▶ **TASK GOAL**:
Write out every line of text in the items below as a JSON list of strings, one string per line. Skip blank lines and leave the pictures out.

..............................

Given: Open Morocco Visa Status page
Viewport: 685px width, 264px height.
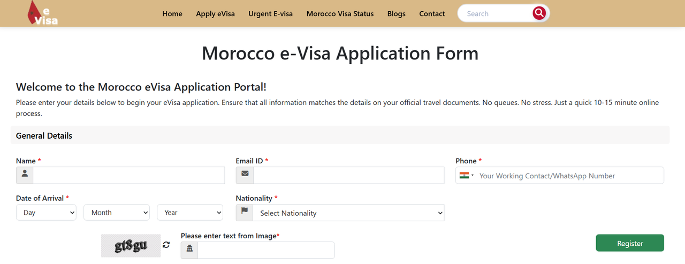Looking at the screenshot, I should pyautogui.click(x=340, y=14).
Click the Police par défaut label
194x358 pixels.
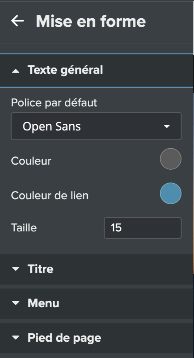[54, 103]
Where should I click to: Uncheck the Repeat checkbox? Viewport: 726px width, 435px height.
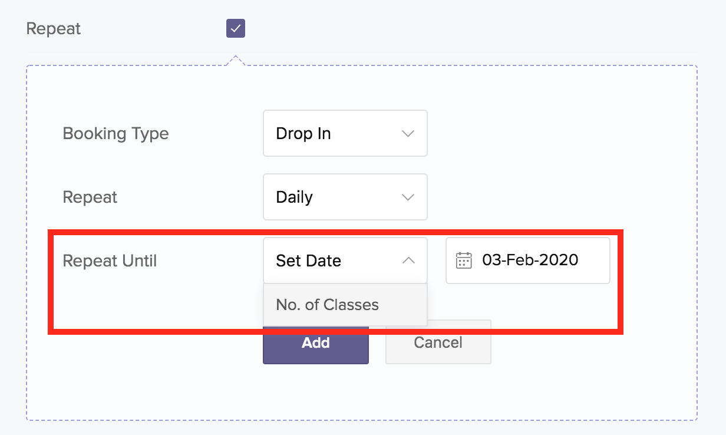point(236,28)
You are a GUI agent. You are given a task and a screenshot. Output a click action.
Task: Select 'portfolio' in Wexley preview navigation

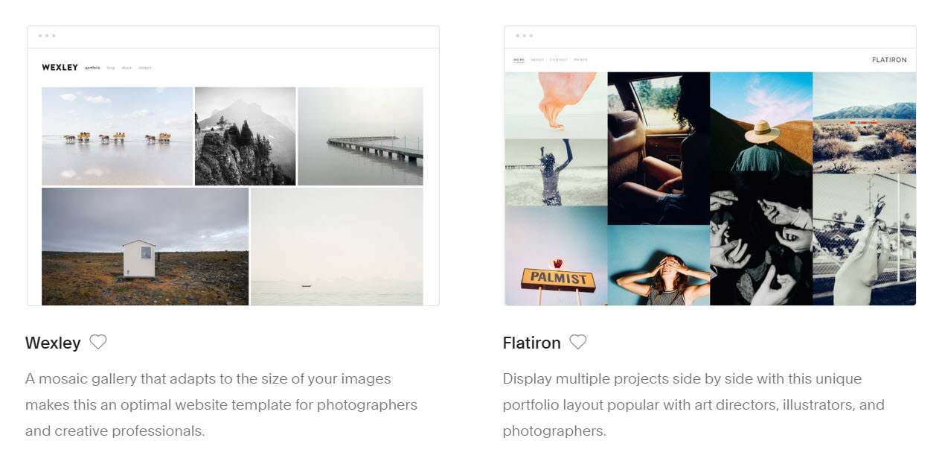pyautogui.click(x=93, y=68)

..............................

▶ **TASK RESPONSE**:
[
  "Given: Open Morocco Visa Status page",
  "Viewport: 685px width, 264px height.",
  "Looking at the screenshot, I should pyautogui.click(x=340, y=14).",
  "Click the Police par défaut label",
  "194x358 pixels.",
  "[54, 103]",
  "Where should I click to: Uncheck the Repeat checkbox? Viewport: 726px width, 435px height.",
  "point(236,28)",
  "You are a GUI agent. You are given a task and a screenshot. Output a click action.",
  "Task: Select 'portfolio' in Wexley preview navigation",
  "pyautogui.click(x=93, y=68)"
]